Я дьявол, и нет ни малейшей надежды.

Песня затихла, усмирив мое бешено колотящееся сердце. Следуя инстинкту, я открыла огромные двери и попала в рай. Оранжерея размером с четыре спальни приветствовала куполообразными окнами и высокими пальмами. Звуки булькающего ручейка и водопада лились из-за роскошной листвы. Сквозь бесконечную стеклянную крышу мерцали звезды, сегодня не было луны.

Я приподняла голову, прислушиваясь. Что это?

Птичий щебет, чириканье и посвистывания. Я пробиралась сквозь листья, пока не столкнулась с двухъярусным птичьим вольером.

Птички порхали и пели, счастливые в своей клетке. Большинство из них спали, засунув голову под крыло, пока их маленькие грудки трепетали.

Я подошла поближе. Вместо больших и волнистых попугайчиков, которых я ожидала увидеть, вольер заполняли стаи воробьев, перепелки, корольки и черные дрозды. Распространенные обычные крылатые существа, но в то же время замысловатые и прекрасные.

Мне нужно было узнать, что означают эти птицы.

Мой разум тут же вспомнил ту фреску и татуировку Кью. Самую ошеломительную татуировку, которую я когда-либо видела.

Бесчисленные часы ушли на создание этой татуировки, в отличие от моей, которая заняла десять минут. Потерев свой штрихкод, я задалась вопросом, можно ли будет ее переделать. Я не хотела, чтобы она напоминала о случившемся... это прошлое, и не шло ни в какое сравнение с подчинением Кью.

Волна вины нахлынула, когда я погладила большим пальцем черные линии. Я не могла думать о других женщинах, ― куда они попали, кому теперь принадлежат, ― это было слишком больно.

Маленький воробей взлетел и приземлился на жердочку недалеко от меня. Его черные, умные глазки оценивали меня, голова немного приподнялась.

О чем ты думаешь, маленькая птичка? Знаешь ли своего хозяина? Можешь ли рассказать, кто он такой на самом деле?

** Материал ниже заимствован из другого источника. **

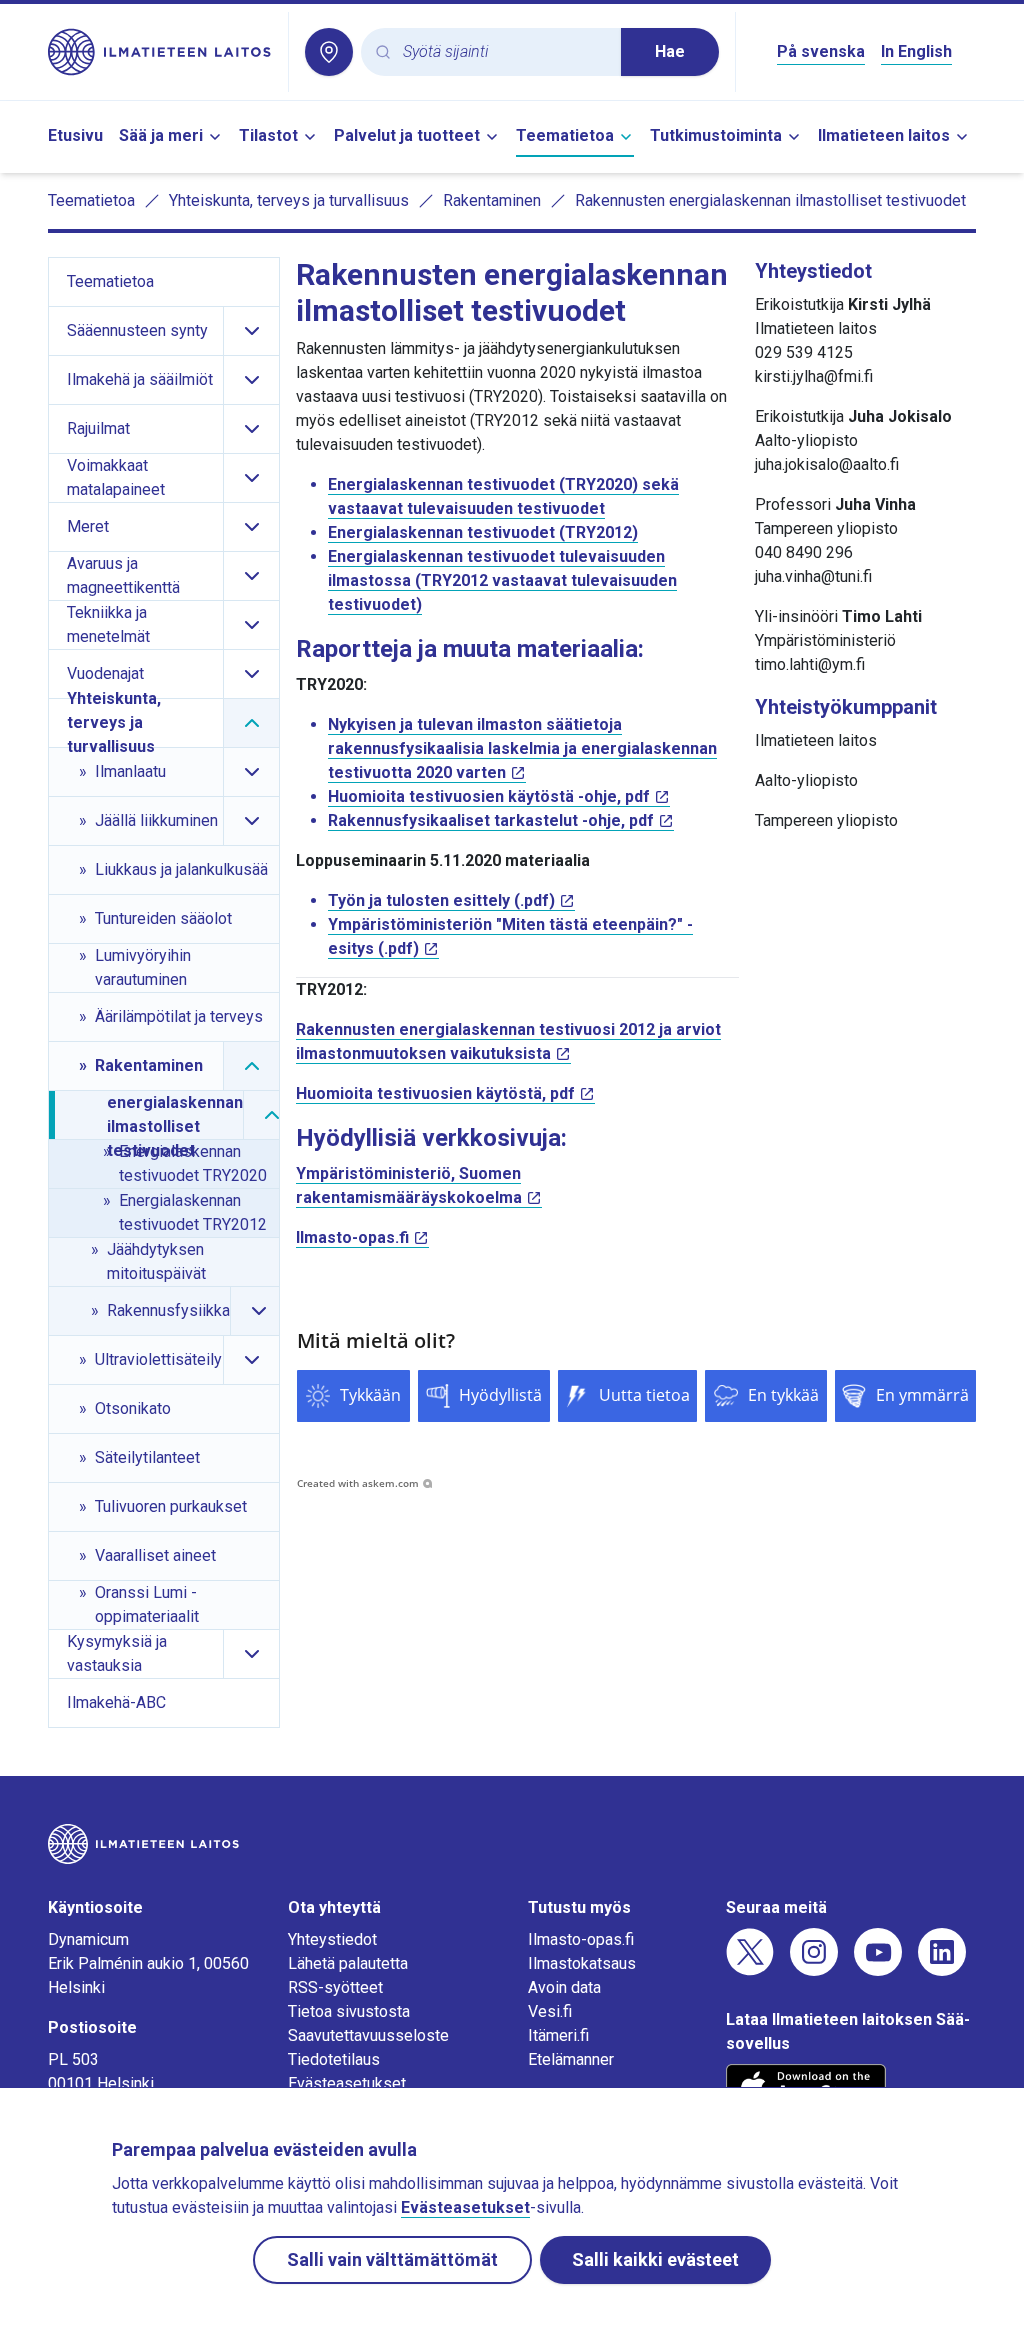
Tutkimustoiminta (716, 135)
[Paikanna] (329, 52)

Он качнулся на жерди и улетел прочь.

Колонки потрескивали, поскольку новая песня начала литься сквозь них. Глубокий, эротичный ритм вибрировал в воздухе. Басы были таким тяжелыми, что даже листья дрожали от звука.

Мое тело страдало, нуждаясь в освобождение. Мой слух принадлежал Кью. Знал ли он, что песня подорвет мое сопротивление, усилит потребность в нем, желание?

Я отказывалась доводить себя до оргазма, но, если Кью не посетит меня в скором времени, я выслежу его задницу и заставлю нарушить глупое обещание. Я выиграю борьбу, не назвав своего имени.

Наблюдая за птицами, я опустила пальцы туда, где Кью порезал меня ножницами. Порез давно исчез, но я хотела еще один. Я хотела грубости и дикости. Я хотела ран и порезов, которые усиливали удовольствие.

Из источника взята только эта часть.